RH: The most important way to do that is through education. Using our community health workers to speak more about clinical trials and the importance of clinical trials, having people understand the relationship between research, basic research, translational research, and how that impacts clinical trials … and the importance of the outcomes of these clinical trials and how they inform and determine what the treatments will be and what the therapies can and cannot be and perhaps what the variables are among the patient population.
And, yes, there definitely has been some concern in minority communities about clinical trials. But because we now see how excited people are, as they have learned about our clinical trial finder, and are reaching out and using it, I’m very optimistic that we will, through our educational efforts, continue to bring people on.
SCDN: What are some of the challenges that the SCD community faces? And where do you believe your organization can step in to help you as a leader?
RH: I would say continuing to connect with and listening to all the individuals who are involved in the sickle cell disease space. When I was at the convention this year, I was able to sit in on several talks and listen to individuals and experts talk about sickle cell disease and the treatments and the impact and the quality of life and some of the challenges that they had. And I’m very proud to be able to say that much of what SCDAA offers does support and help overcome some of those challenges. So, we have our medical and research advisory committee, MARAC, that has provided guidance for COVID and has also supported the vaccine and talked about the safety of it. And that helps keep people healthier and safe.

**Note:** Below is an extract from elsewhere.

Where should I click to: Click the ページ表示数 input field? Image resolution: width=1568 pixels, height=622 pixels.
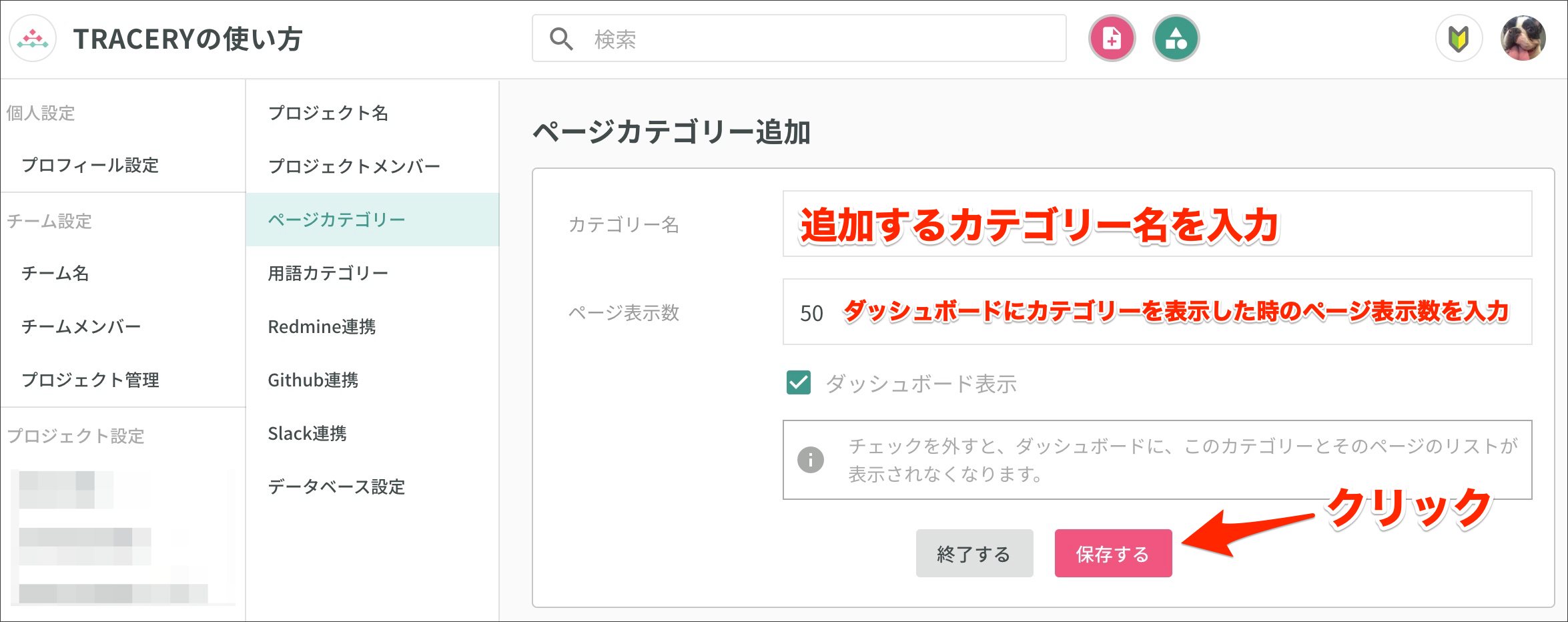point(1157,312)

We have our community health workers and all the training that we do. They are boots on the ground, taking care of the patients and helping and supporting the caregivers, as well as the community-based organizations that are doing all of this important work all over the United States and all over the globe, too.
Speaking of our member organizations, they are incredibly, incredibly talented, committed dedicated people who are supporting not only the issues that sickle cell disease patients are dealing with, but they’re overcoming them. And they are helping to open the doors if there are issues of access, and just kind of guiding them in the right direction for resources and sharing the information and feedback with us so we can also fine-tune our approach.
SCDN: How has this disease touched your own life and how is that inspiring you to make better progress in terms of treatment and care within the community?
RH: I often think about my mother. She’s recently passed away, but my mother was a pediatric nurse. This was many, many years ago and she worked primarily in the areas where children were born with difficult health conditions. And she was the one who at the time would make us aware of sickle cell disease and the impact.
I was saying to someone else, we could never go anywhere, without somebody seeming to recognize and know her. She was so full of caring and just so patient-focused always that they always remembered her. So, young kids would grow up … after being treated by her for many, many years. And she would always be so grateful to see how well they thrived and what they were doing.
My mother instilled in me very early on that everyone has a story, and everyone has an opportunity to stay healthy, to be healthy, to get the best quality care, and to have a long and fruitful life. And that has just been what I’ve focused on being drawn to Sickle Cell Disease Association of America.
This organization has been around for 50 years and has been doing the work that has been so required for such a long time. I’m honored to be part of the organization now and honored to be its president and CEO. And I am not without an inordinate amount of respect for what [those who] came before me have accomplished. I’ve got a set of big shoes to fill.